Je leur ai simplement expliqué que je voulais commencer une série de portraits de femmes asiatiques, de l’est et du sud-est asiatique, afin de célébrer la communauté et d’ouvrir une conversation sur le racisme envers les Asiatiques. Tout le monde a été réactif et a accepté sans hésitation. Je pense qu’on est maintenant à un stade où beaucoup d’entre nous se sentent prêts à parler du racisme, à partager notre expérience et à inspirer les générations suivantes à faire de même.
“Je veux représenter un visage honnête de la communauté asiatique et transmettre la beauté et la diversité de notre culture”
Tes portraits sont en couleur, très doux et intimistes : pourquoi avoir fait ces choix ?
Je veux représenter un visage honnête de la communauté asiatique et transmettre la beauté et la diversité de notre culture. Je veux représenter une communauté qu’on connaît peu et célébrer ces différentes femmes. Je pense également qu’il en va de notre devoir de montrer qui nous sommes et de s’unir au sein de la communauté afin de pouvoir combattre le racisme.

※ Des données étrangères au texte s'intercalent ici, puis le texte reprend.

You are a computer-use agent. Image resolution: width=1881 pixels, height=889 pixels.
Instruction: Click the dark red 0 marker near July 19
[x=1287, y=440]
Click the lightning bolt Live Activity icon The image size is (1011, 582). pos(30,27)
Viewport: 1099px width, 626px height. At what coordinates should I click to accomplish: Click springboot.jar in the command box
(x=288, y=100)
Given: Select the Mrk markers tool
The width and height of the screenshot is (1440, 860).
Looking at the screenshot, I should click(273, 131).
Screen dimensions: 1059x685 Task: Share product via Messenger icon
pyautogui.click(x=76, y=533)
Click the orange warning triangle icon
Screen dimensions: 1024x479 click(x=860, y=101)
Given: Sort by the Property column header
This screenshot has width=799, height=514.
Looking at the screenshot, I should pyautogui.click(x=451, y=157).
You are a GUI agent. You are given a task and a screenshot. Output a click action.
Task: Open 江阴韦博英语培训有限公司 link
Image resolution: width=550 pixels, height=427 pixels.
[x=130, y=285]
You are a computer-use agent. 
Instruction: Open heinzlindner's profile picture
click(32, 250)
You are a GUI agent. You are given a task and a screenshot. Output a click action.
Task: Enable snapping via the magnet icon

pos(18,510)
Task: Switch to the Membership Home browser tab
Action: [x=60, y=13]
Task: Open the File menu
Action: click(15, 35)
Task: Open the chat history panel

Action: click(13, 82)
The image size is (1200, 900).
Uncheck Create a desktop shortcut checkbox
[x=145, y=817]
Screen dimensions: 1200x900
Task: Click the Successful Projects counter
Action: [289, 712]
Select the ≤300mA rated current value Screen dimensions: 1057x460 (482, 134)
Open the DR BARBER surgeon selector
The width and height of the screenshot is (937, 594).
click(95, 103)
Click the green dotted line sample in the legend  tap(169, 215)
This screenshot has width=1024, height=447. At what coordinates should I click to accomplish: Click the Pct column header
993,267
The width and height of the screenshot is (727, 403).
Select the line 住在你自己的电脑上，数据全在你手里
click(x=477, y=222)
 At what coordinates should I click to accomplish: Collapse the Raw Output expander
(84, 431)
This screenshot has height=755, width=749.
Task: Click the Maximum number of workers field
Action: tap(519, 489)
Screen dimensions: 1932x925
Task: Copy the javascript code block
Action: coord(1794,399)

Ces femmes ont été photographiées chez elles à la lumière naturelle afin de créer un ton apaisant car il est important pour moi de commencer cette conversation sur le racisme et la communauté de façon calme et posée, c’est une façon de se faire écouter. Réaliser cette série m’a aussi donné envie de rencontrer et photographier plus de femmes asiatiques dans différentes villes.